- **WHAT THE EXERCISE ASKS**
How many lines of the data below contain the string "Task"? Reply with the number alone.

- **GIVEN DATA**
####################

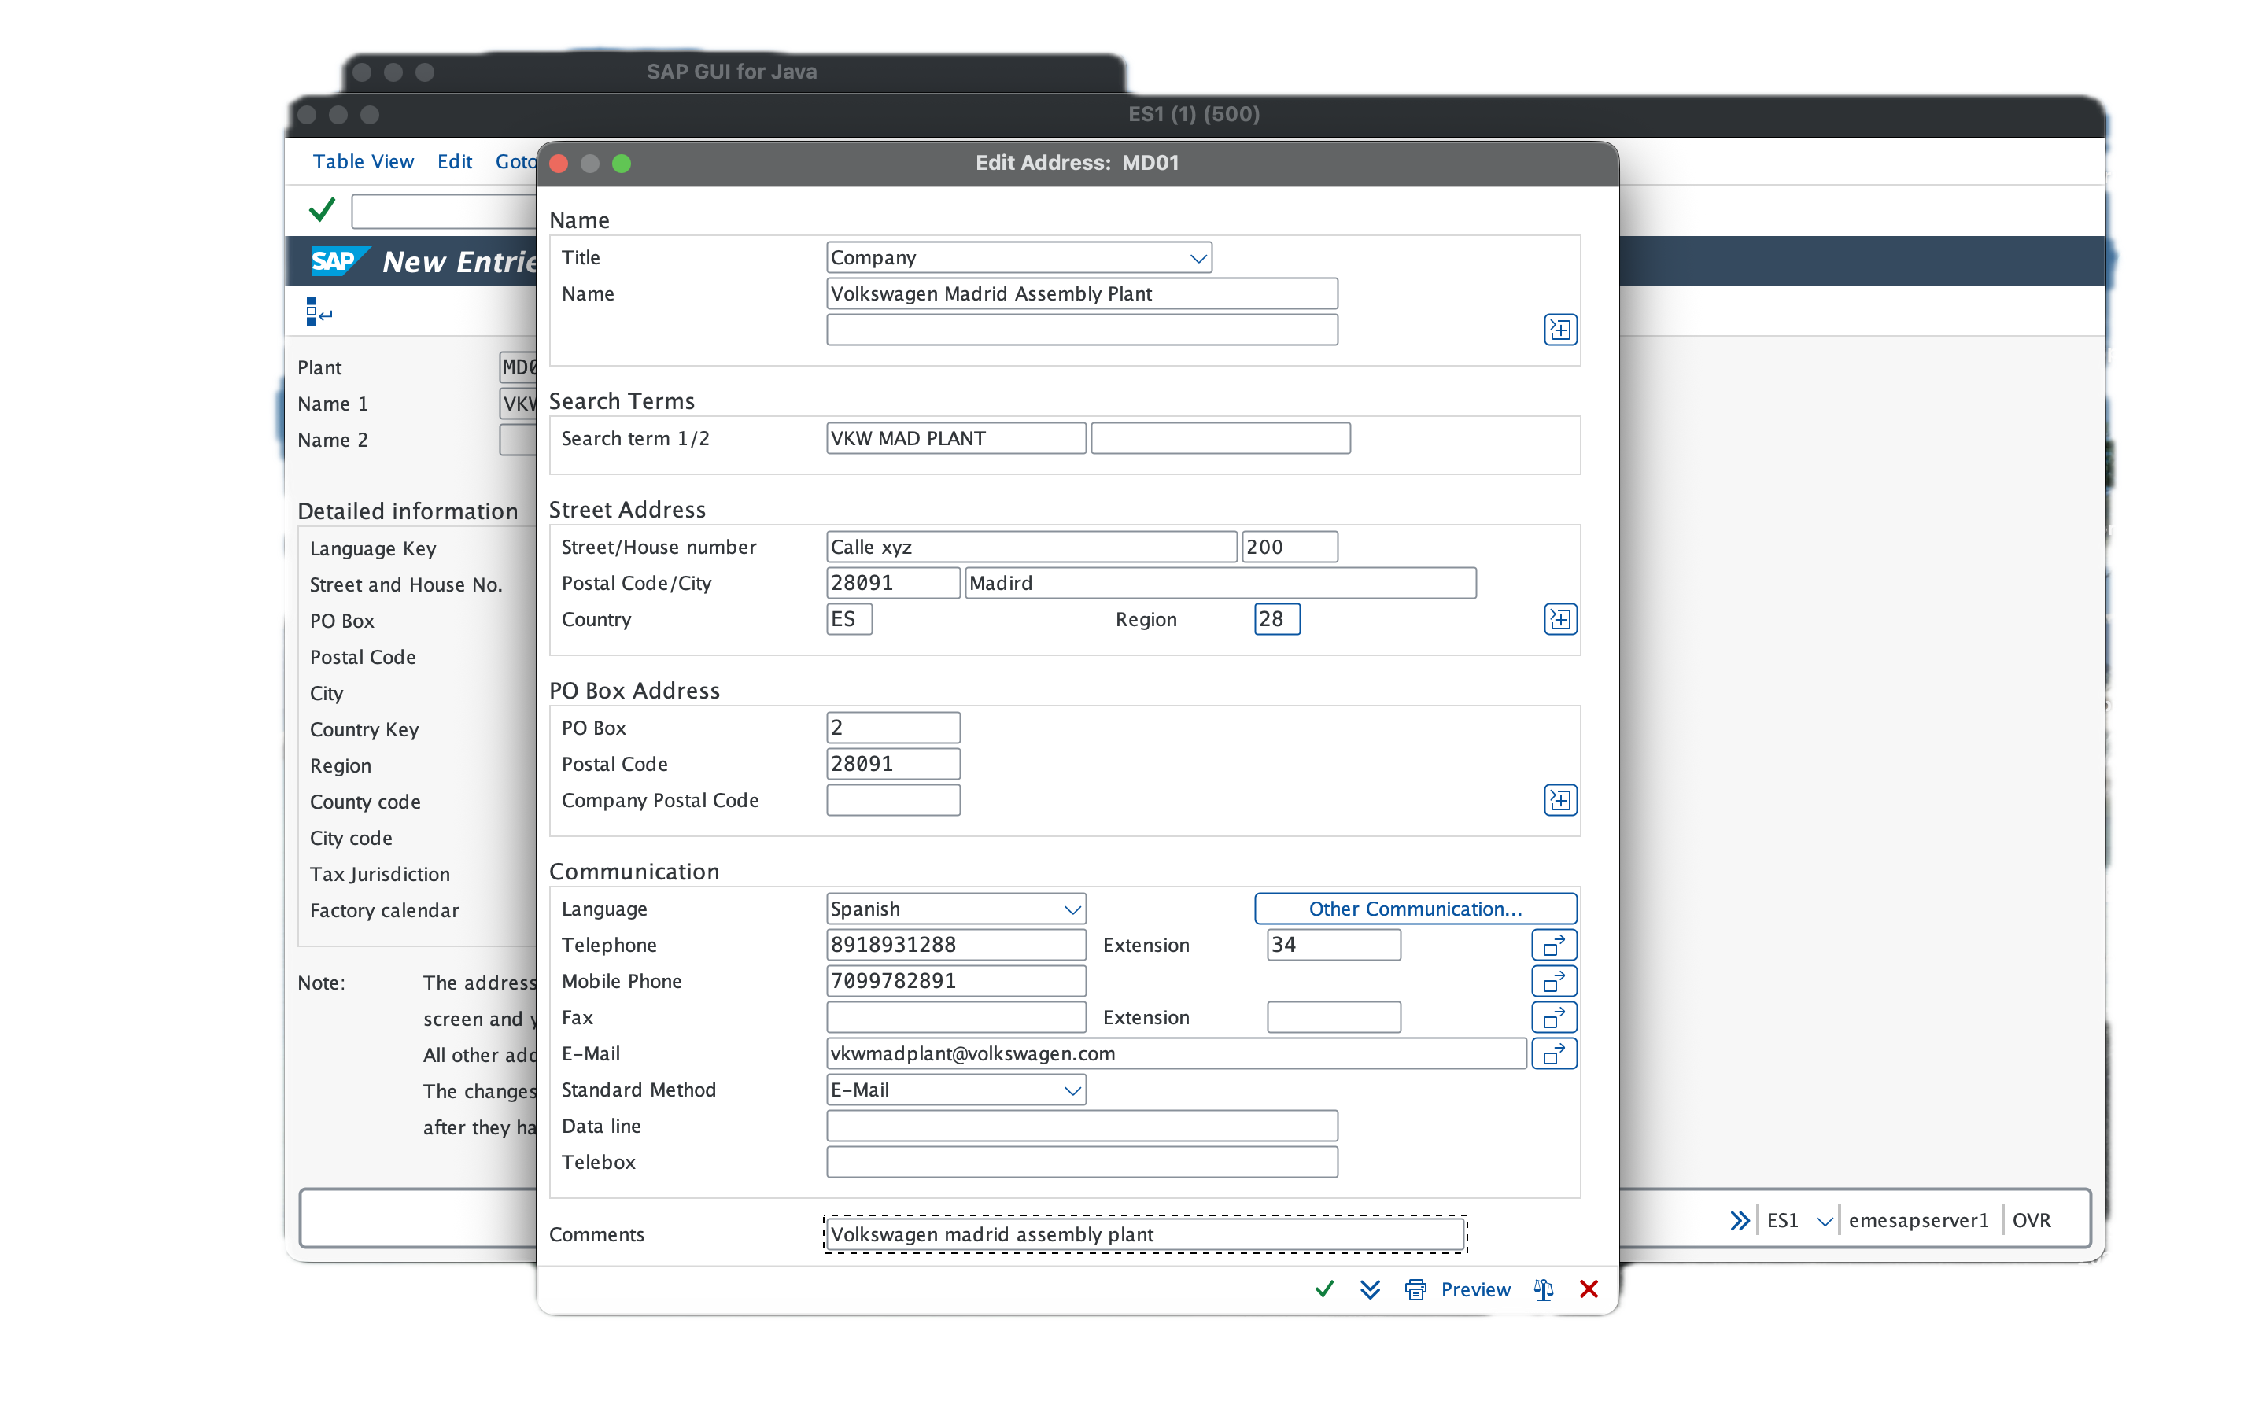Image resolution: width=2266 pixels, height=1416 pixels.
Task: Confirm address with green checkmark at dialog bottom
Action: pyautogui.click(x=1324, y=1290)
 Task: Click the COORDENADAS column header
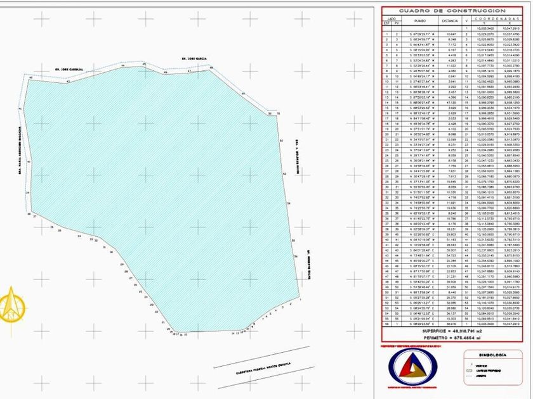[x=497, y=18]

####################

- **OUTPUT OF THE EXERCISE**
2